Linus Puts Kibosh On Banning Binary Kernel Modules
microbee writes "On LKML's periodic GPL vs. binary kernel module discussion, Andrew Morton hinted that he favors refusing to load binary modules in 12 months. Greg Kroah-Hartman then posted a patch to do exactly that. Surprisingly Linus chimed in and called it 'stupid' and a 'political agenda,' and even compared it with the RIAA's tactics. Later in the same thread Greg withdrew his patch and apologized for not having thought it through."
Woumld choose to use
It's one thing to be pragmatic, but Mr Torvalds hasn't met a princible that he can't shell out if it means a slight bit of convience. He's a complete fucking tool, and a hypocrite to boot. We'd all be better off if he got his shit together, stopped playing petty power games and provided a stable API for programmers to work with.
For myself, I can't wait for MS to give Torballs his cumuppence!
Ooh, ooh I have another one: taking credit for other people's work (i.e. insisting on Linux rather than GNU/Linux).
Bad analogies are like waxing a monkey with a rainbow.
Linus is so awesome. I get a hard-on just reading some of the stuff he posts to mailing lists. I like how he suggests they try to get this merged into Ubuntu and SUSE. The latter is now M$-pwned, and the former will soon be including binary video drivers by default. He knows full well this patch isn't going anywhere. Linus is a great BDFL. I'm proud to run Linux.
If there is a single reason Linux is not ready for the desktop is because of the attitude of people like you.
You know, most people don't use a computer to masturbate excited by self-esteem of using a weird shell with cryptic commands instead of blue fisher-price styled graphical squares. They use a computer TO DO SOMETHING. Given the choice between a system which does what they need and one which doesn't, their choice is obvious.
Would you use a car with only 1 gear, 10mph max speed and 30 minutes of autonomy just because its design is open ?
This is EXACTLY who Lunix will never be a serious operating system, why it will never be ready for the desktop, and why it will never be a viable alternative to Windows (or even OSX).
Lunix is a toy created by a fragmented community, which is being held together entirely by the efforts of one person. Lunis is the only thing holding it together. Once he leaves, either by moving on or personal/health reasons, the Lunix community will fragment in an orgy of sectarian destruction rivalling Iraq.
Microsoft will still exist without Bill Gates. Apple will still exist without Steve Jobs. But if Lunis Torvolds is no longer at the helm of Lunix, the operating system will die a slow death. Or maybe a fast one!
It is funny because you say you think binary drivers should be okay, but in my experience, binary drivers are like dealing with "low buget hardware and second rate drivers" and the open source drivers have been the highest quality of any drivers I have seen for the home market. I have a Nvidia card. The frakking binary drivers are total shit. Constant crashes (not only the driver, but sometimes the entire system!) while watching videos or 3D graphics. Sometimes just randomly. Sometimes during shutdown. WTF? In my decade of using Linux, I don't recall ever having an open source driver crash because it was buggy.

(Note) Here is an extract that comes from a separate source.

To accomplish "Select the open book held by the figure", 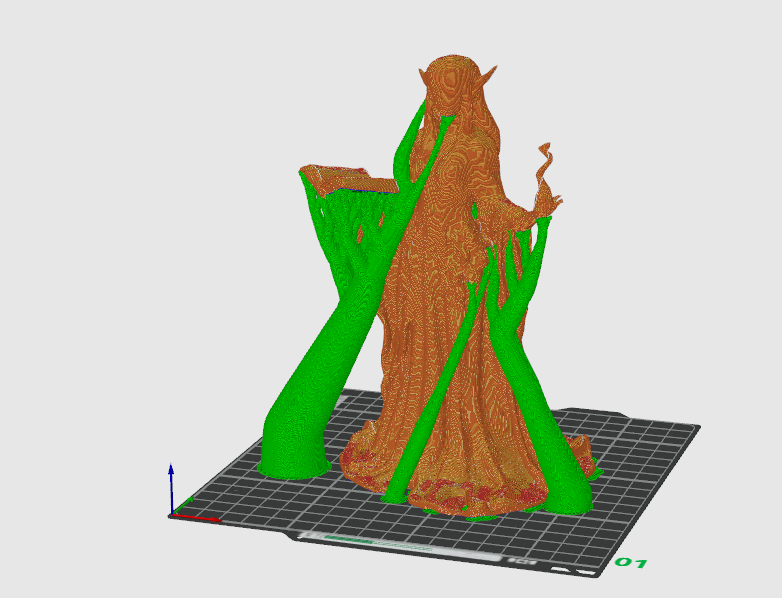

I don't really care what they say about needing to keep secrets. Whatever companies involved with that are either stupid or have some other agenda. Releasing programming specs won't make creating GPUs and any eaiser for their competitors. That is bullshit. The hard part is designing the internals of the chip.
Obviously, the open source drivers aren't going to do things where they aren't given the specs or can reverse engineer them. How about I give you a mystery chip and give you a vague description of what it does and expect you to make a program for it? Would you think that is reasonable or would you call me crazy???
I think the next graphics chipset I am going to buy will be open source. I wish intel made graphic cards because they work great. Open source drivers even, and I think they release the specs to everyone. I may go integrated, though I want an AMD64 processor and I don't think they make a motherboard with intel graphics and a AMD socket...
My dad's emachine runs linux great (just a minor issue with the hardware clock). It uses i810 graphics. Plus, with programming specs, (I saw a website before. I can't find it. Anyone have the url?) I may try playing with the chipset. Maybe I can make it do something interesting.
However, ATI may be going open source too?